• _ASSIGNMENT_
Below are the records; retype them exactly and omit each picture.

INPUT START

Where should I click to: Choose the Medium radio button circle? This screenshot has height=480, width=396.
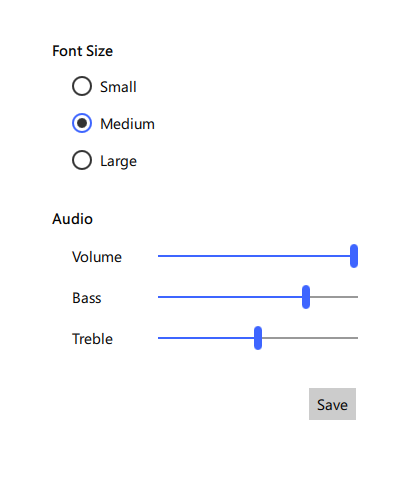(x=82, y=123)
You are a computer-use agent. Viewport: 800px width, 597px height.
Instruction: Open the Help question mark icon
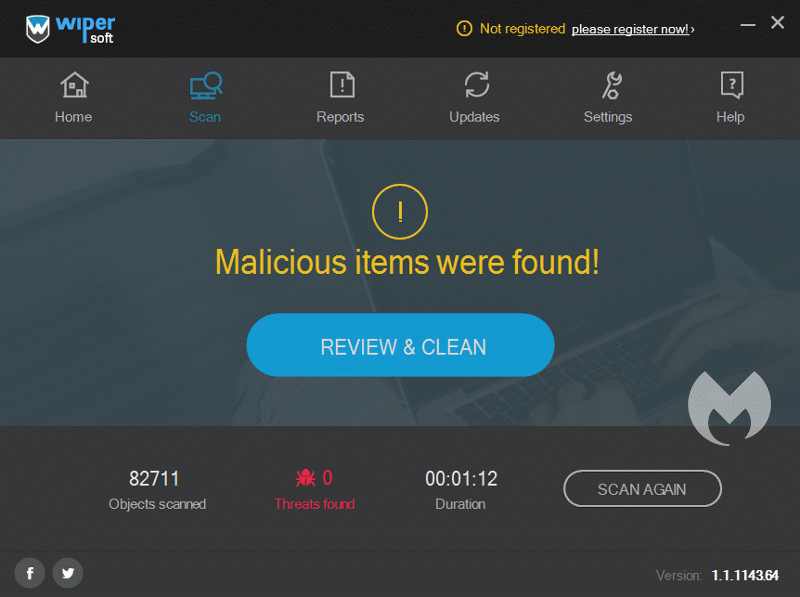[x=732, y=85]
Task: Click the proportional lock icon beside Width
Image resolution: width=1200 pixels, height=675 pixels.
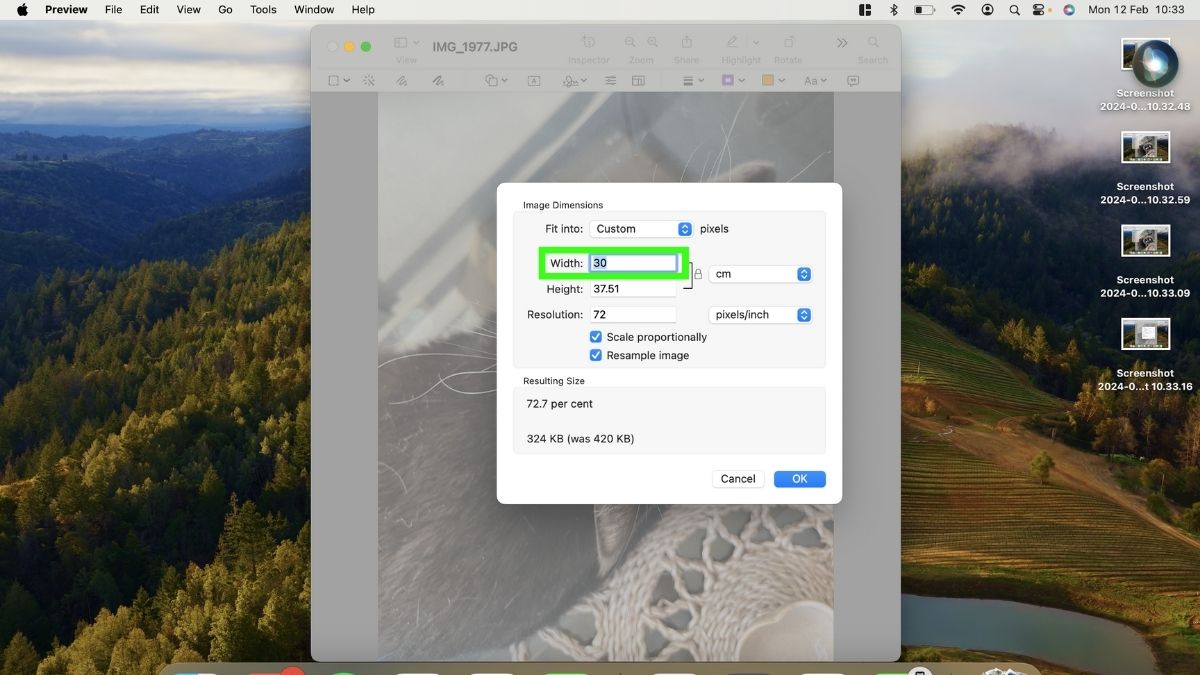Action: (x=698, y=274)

INPUT END

• _COMPLETED TASK_
Where should I click to: Choose the Medium radio button circle? This screenshot has height=480, width=396.
(x=82, y=123)
You are a computer-use agent. Viewport: 800px width, 597px height.
Instruction: Open the Help question mark icon
[x=732, y=85]
Task: Click the proportional lock icon beside Width
Image resolution: width=1200 pixels, height=675 pixels.
Action: (x=698, y=274)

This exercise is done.